▶ _Activity_:
The lines to find are those in the entries that hold the word "computer"; copy every one of them.

▶ _Input for this task_:

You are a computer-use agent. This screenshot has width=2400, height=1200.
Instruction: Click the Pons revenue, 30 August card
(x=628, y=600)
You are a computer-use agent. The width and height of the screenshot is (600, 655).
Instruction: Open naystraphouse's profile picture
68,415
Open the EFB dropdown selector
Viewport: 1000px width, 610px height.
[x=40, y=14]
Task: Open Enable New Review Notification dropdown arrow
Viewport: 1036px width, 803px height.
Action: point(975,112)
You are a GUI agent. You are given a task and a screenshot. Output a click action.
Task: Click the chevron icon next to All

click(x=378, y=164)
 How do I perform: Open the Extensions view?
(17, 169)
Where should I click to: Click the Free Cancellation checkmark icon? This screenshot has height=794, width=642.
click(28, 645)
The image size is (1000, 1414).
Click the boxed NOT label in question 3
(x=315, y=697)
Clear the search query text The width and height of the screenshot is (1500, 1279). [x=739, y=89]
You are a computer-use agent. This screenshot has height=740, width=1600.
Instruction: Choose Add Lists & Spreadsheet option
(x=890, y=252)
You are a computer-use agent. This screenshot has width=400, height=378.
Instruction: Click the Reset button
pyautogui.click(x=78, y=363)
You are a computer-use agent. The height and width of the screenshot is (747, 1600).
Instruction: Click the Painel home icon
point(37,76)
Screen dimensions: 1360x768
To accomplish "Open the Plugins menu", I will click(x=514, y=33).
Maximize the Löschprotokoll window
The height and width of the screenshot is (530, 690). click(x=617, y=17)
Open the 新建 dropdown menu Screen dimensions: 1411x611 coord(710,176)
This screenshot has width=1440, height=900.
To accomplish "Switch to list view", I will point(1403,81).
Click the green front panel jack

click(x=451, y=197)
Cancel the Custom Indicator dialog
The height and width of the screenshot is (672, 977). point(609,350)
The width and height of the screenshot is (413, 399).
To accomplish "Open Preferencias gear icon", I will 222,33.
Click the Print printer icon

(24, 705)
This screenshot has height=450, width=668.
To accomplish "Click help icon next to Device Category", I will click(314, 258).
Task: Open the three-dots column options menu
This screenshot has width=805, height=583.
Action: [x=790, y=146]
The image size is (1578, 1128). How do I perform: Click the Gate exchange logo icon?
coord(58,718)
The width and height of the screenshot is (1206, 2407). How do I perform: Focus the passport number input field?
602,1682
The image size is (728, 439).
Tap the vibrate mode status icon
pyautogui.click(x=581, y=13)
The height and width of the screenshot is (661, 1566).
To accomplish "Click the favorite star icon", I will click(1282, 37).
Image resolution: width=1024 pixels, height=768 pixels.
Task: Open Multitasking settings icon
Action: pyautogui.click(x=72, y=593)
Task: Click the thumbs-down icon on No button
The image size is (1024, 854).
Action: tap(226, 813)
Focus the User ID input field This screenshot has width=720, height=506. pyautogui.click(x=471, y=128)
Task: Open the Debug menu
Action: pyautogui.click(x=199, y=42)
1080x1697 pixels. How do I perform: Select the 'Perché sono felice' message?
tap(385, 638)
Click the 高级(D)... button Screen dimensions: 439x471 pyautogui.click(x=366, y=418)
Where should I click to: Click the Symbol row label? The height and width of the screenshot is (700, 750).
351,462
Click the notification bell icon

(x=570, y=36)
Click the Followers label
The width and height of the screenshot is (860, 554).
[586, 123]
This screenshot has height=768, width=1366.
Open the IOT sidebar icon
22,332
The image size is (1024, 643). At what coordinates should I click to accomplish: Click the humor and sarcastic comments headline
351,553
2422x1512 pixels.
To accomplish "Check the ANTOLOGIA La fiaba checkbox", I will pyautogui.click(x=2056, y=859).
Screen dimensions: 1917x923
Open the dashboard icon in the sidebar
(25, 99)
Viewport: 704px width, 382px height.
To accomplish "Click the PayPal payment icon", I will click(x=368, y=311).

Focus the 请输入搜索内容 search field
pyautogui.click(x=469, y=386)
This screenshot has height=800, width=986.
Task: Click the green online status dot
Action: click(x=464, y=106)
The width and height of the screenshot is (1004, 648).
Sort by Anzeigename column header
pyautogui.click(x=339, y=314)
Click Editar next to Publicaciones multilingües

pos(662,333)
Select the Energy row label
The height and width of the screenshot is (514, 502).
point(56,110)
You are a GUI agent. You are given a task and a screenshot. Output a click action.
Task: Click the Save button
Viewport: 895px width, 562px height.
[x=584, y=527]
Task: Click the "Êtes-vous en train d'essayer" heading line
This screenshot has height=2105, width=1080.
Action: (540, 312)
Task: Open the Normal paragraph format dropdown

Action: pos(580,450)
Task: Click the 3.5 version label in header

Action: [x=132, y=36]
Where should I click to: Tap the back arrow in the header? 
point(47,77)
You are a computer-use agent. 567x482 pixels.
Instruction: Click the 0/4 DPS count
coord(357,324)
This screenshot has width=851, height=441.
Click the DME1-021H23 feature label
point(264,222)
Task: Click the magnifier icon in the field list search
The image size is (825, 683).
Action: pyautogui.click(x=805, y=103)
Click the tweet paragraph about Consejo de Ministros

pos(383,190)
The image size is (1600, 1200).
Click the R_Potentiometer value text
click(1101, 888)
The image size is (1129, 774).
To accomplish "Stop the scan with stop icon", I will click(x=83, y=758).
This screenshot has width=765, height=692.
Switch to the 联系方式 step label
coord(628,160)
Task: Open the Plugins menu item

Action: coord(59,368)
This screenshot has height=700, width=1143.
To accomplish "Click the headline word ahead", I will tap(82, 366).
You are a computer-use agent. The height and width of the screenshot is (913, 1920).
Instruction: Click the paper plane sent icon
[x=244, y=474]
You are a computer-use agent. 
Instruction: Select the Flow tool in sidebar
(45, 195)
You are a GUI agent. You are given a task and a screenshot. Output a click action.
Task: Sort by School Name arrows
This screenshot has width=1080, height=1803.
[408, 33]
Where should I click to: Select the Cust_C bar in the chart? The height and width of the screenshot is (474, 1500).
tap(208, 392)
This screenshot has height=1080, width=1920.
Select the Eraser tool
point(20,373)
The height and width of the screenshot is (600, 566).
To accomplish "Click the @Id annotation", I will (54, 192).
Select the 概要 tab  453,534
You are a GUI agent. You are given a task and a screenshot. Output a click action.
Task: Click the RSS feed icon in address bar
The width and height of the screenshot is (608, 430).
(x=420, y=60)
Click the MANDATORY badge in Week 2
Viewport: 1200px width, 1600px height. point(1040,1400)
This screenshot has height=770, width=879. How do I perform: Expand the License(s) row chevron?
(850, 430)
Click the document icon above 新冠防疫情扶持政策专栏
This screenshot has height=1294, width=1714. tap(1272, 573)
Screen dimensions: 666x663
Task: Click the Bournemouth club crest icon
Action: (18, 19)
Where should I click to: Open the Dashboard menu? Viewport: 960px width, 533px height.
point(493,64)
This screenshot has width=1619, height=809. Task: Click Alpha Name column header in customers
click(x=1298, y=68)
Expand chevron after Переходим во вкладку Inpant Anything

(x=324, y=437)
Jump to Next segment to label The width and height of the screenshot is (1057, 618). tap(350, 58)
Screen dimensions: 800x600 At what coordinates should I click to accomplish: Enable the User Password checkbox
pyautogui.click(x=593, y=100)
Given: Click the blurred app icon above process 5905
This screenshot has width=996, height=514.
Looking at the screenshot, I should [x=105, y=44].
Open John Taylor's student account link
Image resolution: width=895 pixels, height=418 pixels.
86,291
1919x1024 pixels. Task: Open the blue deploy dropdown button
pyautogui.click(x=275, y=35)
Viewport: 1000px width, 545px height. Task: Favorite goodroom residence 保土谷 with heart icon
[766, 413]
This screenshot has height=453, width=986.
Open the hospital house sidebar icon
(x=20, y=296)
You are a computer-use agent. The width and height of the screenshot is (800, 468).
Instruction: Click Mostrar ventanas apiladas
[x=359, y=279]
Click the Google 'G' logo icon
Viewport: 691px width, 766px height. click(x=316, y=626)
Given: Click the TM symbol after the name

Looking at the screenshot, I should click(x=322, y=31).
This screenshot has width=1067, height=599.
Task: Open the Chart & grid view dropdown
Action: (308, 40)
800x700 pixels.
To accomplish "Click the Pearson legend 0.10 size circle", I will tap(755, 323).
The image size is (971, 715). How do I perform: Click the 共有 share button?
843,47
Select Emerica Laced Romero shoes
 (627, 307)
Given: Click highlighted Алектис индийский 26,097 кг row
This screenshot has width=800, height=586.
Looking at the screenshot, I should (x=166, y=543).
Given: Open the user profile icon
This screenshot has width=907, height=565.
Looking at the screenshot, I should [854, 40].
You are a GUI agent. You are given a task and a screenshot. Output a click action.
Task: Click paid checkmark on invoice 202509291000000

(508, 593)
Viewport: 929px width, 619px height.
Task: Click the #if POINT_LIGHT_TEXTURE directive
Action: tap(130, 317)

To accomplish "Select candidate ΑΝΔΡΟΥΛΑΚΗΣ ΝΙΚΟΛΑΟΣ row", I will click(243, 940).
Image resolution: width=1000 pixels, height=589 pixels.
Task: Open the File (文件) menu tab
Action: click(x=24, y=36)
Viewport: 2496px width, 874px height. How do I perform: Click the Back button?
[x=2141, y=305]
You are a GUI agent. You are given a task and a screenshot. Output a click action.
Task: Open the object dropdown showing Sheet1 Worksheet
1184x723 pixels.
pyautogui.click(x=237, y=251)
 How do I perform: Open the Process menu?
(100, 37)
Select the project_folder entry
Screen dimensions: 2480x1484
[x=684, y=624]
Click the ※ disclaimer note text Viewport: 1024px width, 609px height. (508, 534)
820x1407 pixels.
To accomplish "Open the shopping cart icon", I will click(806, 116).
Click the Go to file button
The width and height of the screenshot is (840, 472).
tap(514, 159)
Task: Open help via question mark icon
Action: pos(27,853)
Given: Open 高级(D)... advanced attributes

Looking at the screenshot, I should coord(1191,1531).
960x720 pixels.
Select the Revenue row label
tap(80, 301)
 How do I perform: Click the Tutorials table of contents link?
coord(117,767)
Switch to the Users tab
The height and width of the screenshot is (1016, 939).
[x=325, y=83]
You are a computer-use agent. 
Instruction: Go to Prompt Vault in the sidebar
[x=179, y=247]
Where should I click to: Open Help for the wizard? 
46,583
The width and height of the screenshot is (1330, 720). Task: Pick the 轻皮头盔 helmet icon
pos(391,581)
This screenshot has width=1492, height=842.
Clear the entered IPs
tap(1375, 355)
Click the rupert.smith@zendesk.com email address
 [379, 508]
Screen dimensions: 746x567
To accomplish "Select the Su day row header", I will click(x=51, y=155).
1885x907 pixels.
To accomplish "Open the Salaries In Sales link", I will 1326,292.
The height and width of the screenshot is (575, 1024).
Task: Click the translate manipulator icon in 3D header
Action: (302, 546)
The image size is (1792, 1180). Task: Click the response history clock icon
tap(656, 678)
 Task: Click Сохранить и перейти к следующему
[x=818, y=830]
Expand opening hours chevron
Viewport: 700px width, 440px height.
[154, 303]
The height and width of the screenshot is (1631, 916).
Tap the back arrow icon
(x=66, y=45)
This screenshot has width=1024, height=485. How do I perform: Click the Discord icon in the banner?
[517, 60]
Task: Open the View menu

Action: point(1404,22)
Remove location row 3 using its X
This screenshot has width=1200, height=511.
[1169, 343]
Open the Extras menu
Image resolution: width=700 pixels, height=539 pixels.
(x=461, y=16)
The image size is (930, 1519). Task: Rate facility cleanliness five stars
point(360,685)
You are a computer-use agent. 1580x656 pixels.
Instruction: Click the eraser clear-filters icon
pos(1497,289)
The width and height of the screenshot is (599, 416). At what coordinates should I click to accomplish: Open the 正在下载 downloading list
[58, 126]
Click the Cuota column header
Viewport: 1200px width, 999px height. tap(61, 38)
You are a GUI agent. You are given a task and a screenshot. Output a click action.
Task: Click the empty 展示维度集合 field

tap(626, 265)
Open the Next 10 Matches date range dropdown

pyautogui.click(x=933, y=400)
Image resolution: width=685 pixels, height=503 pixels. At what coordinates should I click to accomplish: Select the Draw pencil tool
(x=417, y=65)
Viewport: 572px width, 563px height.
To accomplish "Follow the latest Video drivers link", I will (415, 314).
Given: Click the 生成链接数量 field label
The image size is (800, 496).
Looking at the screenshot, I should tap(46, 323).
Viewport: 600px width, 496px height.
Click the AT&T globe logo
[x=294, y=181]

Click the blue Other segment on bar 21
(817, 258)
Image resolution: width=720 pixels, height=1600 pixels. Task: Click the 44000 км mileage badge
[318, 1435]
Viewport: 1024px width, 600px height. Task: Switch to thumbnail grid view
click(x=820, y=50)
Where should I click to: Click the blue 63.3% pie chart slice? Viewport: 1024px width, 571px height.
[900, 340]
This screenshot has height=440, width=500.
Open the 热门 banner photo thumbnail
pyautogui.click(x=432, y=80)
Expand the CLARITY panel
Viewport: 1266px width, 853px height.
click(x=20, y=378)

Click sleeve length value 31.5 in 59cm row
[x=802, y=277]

▶ _Output for this exercise_:
You are a computer-use agent. This screenshot has width=2400, height=1200.
You are a computer-use agent. The width and height of the screenshot is (600, 655).
You are a computer-use agent. This screenshot has height=740, width=1600.
You are a computer-use agent. This screenshot has width=400, height=378.
You are a computer-use agent. The height and width of the screenshot is (747, 1600).
You are a computer-use agent. 567x482 pixels.
You are a computer-use agent. The height and width of the screenshot is (913, 1920).
You are a computer-use agent. 
You are a computer-use agent. The width and height of the screenshot is (800, 468).
You are a computer-use agent. 
You are a computer-use agent. 1580x656 pixels.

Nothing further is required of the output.